Erratic supplies of vitamin D drugs and the rising cost of unlicensed alternatives are wasting millions in NHS cash, GP leaders have warned.
NHS Information Centre data show the supply problem has forced GPs to prescribe expensive unlicensed medicines costing up to £2,400.
The GPC criticised the DH for failing to help GPs increase the use of supplements, which can prevent expensive conditions such as bone disease.
Primary care prescribing costs for vitamin D have tripled since 2004 and will hit £100m by 2013 (GP, 15 February). Expensive special-order vitamin D drugs are a key factor in this.
A standard course of cholecalciferol tablets to treat deficiency costs about £16. But the NHS spent up to £2,400 per prescription on liquid versions in July-September 2011.
GPC negotiator Dr Chaand Nagpaul said GPs were struggling to obtain supplies of licensed vitamin D products for deficiency treatment. PCTs have repeatedly changed prescribing advice as the supply waxes and wanes, he said.
Dr Nagpaul said: 'There's a myriad of policies for obtaining products,' which has caused 'confusion' and led to higher use of specials, and called for more clarity from commissioners.

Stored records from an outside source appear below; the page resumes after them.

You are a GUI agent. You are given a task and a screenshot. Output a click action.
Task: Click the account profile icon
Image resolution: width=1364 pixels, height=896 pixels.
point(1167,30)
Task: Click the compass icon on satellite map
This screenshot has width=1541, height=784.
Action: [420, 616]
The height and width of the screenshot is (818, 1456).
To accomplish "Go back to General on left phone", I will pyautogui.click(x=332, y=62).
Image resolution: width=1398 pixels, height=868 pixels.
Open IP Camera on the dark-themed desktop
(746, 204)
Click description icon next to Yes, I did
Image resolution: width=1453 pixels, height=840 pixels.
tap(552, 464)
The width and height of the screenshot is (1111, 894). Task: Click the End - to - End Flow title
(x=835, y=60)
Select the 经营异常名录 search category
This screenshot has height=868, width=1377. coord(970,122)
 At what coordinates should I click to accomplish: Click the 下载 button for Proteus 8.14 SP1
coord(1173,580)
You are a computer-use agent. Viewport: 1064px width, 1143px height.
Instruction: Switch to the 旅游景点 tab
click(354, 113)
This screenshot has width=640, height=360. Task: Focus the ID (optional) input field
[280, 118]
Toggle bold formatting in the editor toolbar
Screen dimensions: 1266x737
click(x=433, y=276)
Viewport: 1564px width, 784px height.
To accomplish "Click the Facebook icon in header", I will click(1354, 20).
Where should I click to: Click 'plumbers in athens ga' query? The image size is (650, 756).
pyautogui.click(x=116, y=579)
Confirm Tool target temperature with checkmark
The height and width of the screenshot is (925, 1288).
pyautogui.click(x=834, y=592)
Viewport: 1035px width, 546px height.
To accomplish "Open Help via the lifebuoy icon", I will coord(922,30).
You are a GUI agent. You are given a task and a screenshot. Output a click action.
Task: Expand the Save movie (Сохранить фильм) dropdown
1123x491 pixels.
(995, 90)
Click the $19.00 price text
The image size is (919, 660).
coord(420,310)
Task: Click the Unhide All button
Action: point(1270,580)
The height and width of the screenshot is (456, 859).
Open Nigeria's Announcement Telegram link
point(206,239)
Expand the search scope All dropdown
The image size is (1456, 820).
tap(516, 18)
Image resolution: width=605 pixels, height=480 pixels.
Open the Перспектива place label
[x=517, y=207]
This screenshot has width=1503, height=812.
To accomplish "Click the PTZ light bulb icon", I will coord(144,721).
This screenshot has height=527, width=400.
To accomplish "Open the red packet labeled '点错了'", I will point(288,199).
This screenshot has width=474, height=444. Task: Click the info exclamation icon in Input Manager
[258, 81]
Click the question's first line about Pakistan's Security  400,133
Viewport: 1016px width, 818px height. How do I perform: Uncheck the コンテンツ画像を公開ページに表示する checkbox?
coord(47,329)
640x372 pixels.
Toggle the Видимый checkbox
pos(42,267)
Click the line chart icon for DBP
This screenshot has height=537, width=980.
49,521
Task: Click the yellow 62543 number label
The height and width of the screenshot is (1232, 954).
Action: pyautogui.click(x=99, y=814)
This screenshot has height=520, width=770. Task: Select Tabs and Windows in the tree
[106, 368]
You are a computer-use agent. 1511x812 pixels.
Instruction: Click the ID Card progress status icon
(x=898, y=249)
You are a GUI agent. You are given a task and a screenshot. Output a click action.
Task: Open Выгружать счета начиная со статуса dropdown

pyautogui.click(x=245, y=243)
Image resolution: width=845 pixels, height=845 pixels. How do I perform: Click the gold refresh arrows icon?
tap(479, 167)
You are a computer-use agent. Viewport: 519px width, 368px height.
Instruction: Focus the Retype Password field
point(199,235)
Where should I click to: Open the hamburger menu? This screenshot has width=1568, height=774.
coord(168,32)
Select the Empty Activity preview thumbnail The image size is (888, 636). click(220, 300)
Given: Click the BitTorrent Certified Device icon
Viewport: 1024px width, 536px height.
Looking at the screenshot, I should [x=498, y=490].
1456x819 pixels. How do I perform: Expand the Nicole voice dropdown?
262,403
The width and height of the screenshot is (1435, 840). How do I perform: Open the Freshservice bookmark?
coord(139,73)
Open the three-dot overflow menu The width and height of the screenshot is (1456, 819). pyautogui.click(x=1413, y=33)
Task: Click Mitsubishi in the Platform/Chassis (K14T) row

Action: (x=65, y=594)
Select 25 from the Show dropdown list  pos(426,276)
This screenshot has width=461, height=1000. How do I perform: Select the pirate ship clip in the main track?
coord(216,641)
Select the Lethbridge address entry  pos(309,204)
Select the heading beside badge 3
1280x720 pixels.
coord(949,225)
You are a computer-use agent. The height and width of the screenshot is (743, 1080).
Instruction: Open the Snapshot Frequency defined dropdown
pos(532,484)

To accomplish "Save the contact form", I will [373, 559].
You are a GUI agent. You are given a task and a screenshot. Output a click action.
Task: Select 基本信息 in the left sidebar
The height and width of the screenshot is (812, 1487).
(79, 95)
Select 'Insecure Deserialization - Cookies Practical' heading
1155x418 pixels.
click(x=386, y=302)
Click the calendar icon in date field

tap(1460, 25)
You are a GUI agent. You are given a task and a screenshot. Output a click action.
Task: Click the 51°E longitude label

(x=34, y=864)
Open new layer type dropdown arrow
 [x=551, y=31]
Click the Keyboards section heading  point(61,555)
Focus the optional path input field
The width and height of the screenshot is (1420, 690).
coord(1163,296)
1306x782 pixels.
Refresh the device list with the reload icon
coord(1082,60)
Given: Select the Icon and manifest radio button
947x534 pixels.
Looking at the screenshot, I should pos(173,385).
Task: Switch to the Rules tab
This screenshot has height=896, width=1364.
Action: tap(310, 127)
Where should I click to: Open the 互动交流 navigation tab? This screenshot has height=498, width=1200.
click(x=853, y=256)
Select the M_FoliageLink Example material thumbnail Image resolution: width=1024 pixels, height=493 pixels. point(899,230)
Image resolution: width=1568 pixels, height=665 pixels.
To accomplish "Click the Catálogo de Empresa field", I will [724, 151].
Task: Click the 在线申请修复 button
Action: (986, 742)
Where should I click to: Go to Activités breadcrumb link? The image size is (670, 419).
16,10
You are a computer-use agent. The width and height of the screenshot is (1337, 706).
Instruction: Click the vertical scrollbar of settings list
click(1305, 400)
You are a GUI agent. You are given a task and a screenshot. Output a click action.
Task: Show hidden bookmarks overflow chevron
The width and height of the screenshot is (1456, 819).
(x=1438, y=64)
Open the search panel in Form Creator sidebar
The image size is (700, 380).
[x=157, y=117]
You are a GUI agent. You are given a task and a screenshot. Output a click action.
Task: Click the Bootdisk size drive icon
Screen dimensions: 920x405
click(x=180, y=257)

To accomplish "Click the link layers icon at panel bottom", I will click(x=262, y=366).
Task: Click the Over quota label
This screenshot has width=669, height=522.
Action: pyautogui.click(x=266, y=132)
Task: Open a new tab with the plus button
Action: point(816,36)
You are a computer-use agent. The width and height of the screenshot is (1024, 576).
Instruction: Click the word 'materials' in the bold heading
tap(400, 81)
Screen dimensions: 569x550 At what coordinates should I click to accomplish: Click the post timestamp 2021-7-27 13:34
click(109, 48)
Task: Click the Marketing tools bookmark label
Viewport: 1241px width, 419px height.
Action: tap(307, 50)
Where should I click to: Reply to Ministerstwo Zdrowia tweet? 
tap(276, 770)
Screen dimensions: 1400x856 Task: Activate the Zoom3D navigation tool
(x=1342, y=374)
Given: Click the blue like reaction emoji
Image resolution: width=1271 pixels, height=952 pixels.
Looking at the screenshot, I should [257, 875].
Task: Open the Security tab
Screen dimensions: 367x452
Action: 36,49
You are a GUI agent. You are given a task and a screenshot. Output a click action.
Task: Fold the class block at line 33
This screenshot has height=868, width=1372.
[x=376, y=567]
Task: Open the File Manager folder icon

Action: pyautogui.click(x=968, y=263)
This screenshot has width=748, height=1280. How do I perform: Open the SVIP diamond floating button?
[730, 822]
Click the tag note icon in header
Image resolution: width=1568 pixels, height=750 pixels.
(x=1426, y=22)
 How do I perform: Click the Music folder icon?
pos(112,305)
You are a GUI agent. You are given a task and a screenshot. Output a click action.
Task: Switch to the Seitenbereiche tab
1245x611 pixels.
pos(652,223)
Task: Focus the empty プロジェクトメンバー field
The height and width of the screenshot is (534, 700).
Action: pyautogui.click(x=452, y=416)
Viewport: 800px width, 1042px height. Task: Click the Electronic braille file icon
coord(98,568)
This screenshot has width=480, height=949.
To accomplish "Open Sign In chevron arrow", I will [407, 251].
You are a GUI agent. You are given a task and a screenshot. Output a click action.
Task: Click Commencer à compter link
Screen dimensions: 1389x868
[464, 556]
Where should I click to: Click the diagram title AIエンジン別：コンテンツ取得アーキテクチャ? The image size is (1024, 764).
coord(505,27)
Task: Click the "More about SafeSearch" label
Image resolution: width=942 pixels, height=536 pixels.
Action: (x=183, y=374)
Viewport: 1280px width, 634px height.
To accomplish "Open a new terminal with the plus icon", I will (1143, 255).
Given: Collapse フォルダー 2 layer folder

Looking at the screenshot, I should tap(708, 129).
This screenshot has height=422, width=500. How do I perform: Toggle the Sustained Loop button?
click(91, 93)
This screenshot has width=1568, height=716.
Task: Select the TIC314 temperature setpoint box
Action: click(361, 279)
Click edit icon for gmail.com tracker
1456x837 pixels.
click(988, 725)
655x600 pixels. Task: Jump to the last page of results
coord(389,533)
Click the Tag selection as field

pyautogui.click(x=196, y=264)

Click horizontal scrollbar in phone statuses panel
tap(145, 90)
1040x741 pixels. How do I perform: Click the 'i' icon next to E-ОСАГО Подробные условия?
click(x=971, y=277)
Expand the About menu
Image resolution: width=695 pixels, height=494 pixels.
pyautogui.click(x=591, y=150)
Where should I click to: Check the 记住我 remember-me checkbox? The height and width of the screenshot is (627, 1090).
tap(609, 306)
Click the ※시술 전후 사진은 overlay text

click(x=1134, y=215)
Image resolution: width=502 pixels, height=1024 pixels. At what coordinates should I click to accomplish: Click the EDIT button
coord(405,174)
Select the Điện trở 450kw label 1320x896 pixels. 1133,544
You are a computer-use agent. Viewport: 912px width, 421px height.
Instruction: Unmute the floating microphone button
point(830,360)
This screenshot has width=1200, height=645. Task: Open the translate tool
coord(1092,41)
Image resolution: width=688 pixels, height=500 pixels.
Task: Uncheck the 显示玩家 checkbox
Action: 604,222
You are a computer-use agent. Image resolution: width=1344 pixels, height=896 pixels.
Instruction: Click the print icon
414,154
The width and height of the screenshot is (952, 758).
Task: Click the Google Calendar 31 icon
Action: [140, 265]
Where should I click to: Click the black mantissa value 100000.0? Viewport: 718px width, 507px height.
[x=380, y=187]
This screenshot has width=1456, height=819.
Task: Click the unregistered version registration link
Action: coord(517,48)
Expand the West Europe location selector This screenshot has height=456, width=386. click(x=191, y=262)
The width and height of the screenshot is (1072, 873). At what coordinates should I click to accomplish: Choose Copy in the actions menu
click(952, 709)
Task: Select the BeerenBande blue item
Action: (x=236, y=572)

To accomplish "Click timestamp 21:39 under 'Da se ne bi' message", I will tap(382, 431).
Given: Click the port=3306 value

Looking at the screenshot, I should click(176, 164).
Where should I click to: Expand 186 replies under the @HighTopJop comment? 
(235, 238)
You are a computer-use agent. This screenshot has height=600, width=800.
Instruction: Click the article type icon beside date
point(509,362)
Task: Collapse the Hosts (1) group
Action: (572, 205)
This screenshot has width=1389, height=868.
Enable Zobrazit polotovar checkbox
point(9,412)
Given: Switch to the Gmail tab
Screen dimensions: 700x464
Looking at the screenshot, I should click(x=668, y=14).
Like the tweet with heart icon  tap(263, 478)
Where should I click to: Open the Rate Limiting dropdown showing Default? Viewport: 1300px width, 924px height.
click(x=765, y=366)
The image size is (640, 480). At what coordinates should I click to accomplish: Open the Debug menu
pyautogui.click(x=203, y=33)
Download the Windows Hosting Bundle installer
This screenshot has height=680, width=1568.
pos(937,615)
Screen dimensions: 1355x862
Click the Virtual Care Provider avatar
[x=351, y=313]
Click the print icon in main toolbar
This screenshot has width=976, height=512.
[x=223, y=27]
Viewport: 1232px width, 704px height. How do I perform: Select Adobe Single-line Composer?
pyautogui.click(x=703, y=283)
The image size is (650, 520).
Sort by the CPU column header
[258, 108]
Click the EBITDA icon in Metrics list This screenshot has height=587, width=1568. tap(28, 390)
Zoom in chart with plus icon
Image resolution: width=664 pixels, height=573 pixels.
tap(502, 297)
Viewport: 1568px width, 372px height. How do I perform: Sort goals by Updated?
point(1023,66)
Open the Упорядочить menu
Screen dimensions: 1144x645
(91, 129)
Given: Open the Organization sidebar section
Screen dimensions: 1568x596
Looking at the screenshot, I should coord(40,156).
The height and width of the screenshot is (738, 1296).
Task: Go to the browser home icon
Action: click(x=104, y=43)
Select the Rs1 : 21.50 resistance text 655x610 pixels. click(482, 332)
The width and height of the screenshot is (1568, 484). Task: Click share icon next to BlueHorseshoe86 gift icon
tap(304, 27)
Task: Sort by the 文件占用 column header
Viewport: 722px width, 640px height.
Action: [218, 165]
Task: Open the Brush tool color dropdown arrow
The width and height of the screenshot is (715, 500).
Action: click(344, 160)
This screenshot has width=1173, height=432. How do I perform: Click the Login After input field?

DH officials have admitted uptake of free vitamin D supplements under the Healthy Start scheme remains undersubscribed. The UK's four CMOs recently wrote to GPs calling for more awareness of the problem and encouraging them to alert patients to the free supplements scheme.
Dr Nagpaul said: 'Many GPs received this letter, but were not (told) how to implement the recommendations.' A DH spokesman said the Scientific Advisory Committee on Nutrition was reviewing advice on vitamin D.